** Work instruction **
Write out exactly the lines of the entries below from the one holding "Where should I" to the one holding "Click the FlightDate", inclusive, and leave out all other lines.

** Data **
....

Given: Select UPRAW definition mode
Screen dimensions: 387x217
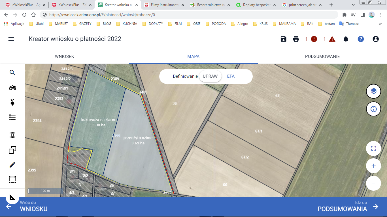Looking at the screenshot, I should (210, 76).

....

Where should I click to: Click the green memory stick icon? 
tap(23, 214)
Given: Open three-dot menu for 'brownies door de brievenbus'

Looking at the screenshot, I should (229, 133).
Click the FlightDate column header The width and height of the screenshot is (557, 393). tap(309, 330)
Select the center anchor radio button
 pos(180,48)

....

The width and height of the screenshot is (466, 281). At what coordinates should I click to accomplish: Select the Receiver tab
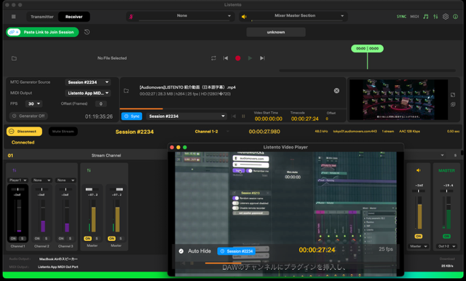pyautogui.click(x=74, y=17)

....

** Solved exercise **
Where should I click to: Click the green memory stick icon? 
tap(23, 214)
Given: Open three-dot menu for 'brownies door de brievenbus'

Looking at the screenshot, I should (229, 133).
Click the FlightDate column header The width and height of the screenshot is (557, 393). tap(309, 330)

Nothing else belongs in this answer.